### PROVIDED RECORDS
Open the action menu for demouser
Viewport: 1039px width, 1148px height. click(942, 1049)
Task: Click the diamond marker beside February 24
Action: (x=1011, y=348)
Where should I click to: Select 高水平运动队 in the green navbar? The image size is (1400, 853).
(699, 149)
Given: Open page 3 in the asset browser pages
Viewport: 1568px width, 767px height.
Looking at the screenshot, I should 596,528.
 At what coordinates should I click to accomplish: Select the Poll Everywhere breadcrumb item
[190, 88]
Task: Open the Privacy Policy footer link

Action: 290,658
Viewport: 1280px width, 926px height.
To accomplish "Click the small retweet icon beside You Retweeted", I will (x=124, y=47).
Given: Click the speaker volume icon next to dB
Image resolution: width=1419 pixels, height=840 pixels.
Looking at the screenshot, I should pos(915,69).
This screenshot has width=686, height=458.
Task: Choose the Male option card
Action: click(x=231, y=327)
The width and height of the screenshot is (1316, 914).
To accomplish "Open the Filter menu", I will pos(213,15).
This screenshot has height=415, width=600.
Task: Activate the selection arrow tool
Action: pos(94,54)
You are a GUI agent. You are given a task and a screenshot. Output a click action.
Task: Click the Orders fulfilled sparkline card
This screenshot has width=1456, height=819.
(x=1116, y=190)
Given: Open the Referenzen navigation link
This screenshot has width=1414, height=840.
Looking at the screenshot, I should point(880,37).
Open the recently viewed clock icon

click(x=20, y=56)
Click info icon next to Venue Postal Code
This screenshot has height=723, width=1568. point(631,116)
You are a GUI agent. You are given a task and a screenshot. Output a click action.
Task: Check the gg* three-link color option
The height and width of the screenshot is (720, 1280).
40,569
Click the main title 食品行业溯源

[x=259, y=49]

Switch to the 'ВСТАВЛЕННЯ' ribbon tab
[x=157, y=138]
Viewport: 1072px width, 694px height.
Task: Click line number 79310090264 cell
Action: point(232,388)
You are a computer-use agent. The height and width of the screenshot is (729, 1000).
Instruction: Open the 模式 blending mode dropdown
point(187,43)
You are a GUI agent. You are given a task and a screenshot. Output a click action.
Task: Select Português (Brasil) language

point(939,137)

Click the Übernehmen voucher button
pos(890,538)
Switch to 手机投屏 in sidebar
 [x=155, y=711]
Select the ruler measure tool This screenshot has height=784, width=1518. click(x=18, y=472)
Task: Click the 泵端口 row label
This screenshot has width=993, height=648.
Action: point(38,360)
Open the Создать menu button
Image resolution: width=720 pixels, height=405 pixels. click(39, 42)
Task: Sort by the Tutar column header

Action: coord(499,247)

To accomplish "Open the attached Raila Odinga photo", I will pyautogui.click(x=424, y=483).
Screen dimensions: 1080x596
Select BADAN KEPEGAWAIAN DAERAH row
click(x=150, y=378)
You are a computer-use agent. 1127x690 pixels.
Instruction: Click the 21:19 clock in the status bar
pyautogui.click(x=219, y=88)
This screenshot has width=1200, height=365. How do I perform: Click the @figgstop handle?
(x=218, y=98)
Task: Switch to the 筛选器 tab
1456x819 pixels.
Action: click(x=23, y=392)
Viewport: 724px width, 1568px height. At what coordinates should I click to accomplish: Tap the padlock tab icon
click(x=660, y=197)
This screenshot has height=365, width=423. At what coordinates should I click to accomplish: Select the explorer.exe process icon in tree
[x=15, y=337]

### THE TASK
Copy out word for word every one of the entries above, from the line containing "will pyautogui.click(x=424, y=483)." down to the line containing "Action: click(x=23, y=392)", both included.

### RIGHT ANSWER
To accomplish "Open the attached Raila Odinga photo", I will pyautogui.click(x=424, y=483).
Screen dimensions: 1080x596
Select BADAN KEPEGAWAIAN DAERAH row
click(x=150, y=378)
You are a computer-use agent. 1127x690 pixels.
Instruction: Click the 21:19 clock in the status bar
pyautogui.click(x=219, y=88)
This screenshot has width=1200, height=365. How do I perform: Click the @figgstop handle?
(x=218, y=98)
Task: Switch to the 筛选器 tab
1456x819 pixels.
Action: click(x=23, y=392)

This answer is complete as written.